PROBLEM STATEMENT
In the entries below, the lines from the one with "1568x694 pixels. Task: Jump" through the one with "Click the Mã" are to be copied exactly; both ends count.

EXTRACTED ENTRIES
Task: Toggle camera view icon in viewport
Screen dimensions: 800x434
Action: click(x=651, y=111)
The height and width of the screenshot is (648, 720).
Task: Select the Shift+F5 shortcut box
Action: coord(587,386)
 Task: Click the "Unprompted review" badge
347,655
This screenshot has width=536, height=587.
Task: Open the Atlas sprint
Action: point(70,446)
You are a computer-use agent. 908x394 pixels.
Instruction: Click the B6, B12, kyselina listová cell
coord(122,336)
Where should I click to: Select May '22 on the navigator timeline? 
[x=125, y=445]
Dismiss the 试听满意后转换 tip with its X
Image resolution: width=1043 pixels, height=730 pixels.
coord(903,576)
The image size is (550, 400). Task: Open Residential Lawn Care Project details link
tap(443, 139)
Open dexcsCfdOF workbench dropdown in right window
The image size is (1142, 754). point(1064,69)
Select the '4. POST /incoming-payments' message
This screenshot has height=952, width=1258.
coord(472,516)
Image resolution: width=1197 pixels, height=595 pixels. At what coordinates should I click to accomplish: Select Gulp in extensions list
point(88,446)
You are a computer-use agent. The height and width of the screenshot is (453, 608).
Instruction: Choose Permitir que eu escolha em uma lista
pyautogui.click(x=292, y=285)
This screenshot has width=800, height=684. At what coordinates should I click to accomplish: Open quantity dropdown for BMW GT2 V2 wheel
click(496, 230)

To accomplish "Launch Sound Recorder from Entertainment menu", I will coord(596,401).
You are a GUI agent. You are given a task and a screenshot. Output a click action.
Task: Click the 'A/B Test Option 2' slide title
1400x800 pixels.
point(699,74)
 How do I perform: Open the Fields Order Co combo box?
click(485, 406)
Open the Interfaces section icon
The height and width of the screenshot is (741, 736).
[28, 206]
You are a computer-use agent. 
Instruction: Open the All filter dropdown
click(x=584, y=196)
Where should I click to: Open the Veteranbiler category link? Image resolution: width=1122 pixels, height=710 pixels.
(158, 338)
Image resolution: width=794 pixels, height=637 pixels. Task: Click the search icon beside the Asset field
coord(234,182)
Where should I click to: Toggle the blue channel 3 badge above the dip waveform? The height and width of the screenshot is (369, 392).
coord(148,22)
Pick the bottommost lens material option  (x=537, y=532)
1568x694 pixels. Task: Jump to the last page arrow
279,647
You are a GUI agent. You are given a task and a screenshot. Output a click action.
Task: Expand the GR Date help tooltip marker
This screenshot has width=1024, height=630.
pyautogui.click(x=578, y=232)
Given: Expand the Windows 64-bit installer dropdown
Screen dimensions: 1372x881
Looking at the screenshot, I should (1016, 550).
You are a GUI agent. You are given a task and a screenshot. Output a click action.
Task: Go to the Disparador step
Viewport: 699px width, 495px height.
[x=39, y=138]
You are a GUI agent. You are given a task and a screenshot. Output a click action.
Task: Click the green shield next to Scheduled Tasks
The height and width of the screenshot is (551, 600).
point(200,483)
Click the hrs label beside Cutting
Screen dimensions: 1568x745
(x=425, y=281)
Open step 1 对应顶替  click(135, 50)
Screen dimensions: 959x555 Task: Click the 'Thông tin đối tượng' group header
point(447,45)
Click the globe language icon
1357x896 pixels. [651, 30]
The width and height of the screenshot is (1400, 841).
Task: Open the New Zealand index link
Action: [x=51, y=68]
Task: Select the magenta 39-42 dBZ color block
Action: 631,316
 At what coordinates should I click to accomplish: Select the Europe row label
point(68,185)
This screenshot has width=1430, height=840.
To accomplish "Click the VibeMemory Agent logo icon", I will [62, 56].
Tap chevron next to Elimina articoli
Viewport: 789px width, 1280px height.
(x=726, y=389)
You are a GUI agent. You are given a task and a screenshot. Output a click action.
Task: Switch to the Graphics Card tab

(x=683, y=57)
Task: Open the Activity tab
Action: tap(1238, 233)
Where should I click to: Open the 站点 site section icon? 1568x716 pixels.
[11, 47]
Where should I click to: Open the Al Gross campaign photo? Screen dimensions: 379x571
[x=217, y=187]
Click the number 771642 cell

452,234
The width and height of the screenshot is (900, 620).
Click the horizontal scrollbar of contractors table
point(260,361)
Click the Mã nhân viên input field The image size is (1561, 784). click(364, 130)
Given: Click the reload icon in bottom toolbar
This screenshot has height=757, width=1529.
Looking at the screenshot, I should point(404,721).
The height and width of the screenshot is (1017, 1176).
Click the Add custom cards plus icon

YOUR SOLUTION
1568x694 pixels. Task: Jump to the last page arrow
279,647
You are a GUI agent. You are given a task and a screenshot. Output a click action.
Task: Expand the GR Date help tooltip marker
This screenshot has width=1024, height=630.
pyautogui.click(x=578, y=232)
Given: Expand the Windows 64-bit installer dropdown
Screen dimensions: 1372x881
Looking at the screenshot, I should (1016, 550).
You are a GUI agent. You are given a task and a screenshot. Output a click action.
Task: Go to the Disparador step
Viewport: 699px width, 495px height.
[x=39, y=138]
You are a GUI agent. You are given a task and a screenshot. Output a click action.
Task: Click the green shield next to Scheduled Tasks
The height and width of the screenshot is (551, 600).
point(200,483)
Click the hrs label beside Cutting
Screen dimensions: 1568x745
(x=425, y=281)
Open step 1 对应顶替  click(135, 50)
Screen dimensions: 959x555 Task: Click the 'Thông tin đối tượng' group header
point(447,45)
Click the globe language icon
1357x896 pixels. [651, 30]
The width and height of the screenshot is (1400, 841).
Task: Open the New Zealand index link
Action: [x=51, y=68]
Task: Select the magenta 39-42 dBZ color block
Action: 631,316
 At what coordinates should I click to accomplish: Select the Europe row label
point(68,185)
This screenshot has width=1430, height=840.
To accomplish "Click the VibeMemory Agent logo icon", I will [62, 56].
Tap chevron next to Elimina articoli
Viewport: 789px width, 1280px height.
(x=726, y=389)
You are a GUI agent. You are given a task and a screenshot. Output a click action.
Task: Switch to the Graphics Card tab

(x=683, y=57)
Task: Open the Activity tab
Action: tap(1238, 233)
Where should I click to: Open the 站点 site section icon? 1568x716 pixels.
[11, 47]
Where should I click to: Open the Al Gross campaign photo? Screen dimensions: 379x571
[x=217, y=187]
Click the number 771642 cell

452,234
The width and height of the screenshot is (900, 620).
Click the horizontal scrollbar of contractors table
point(260,361)
Click the Mã nhân viên input field The image size is (1561, 784). click(364, 130)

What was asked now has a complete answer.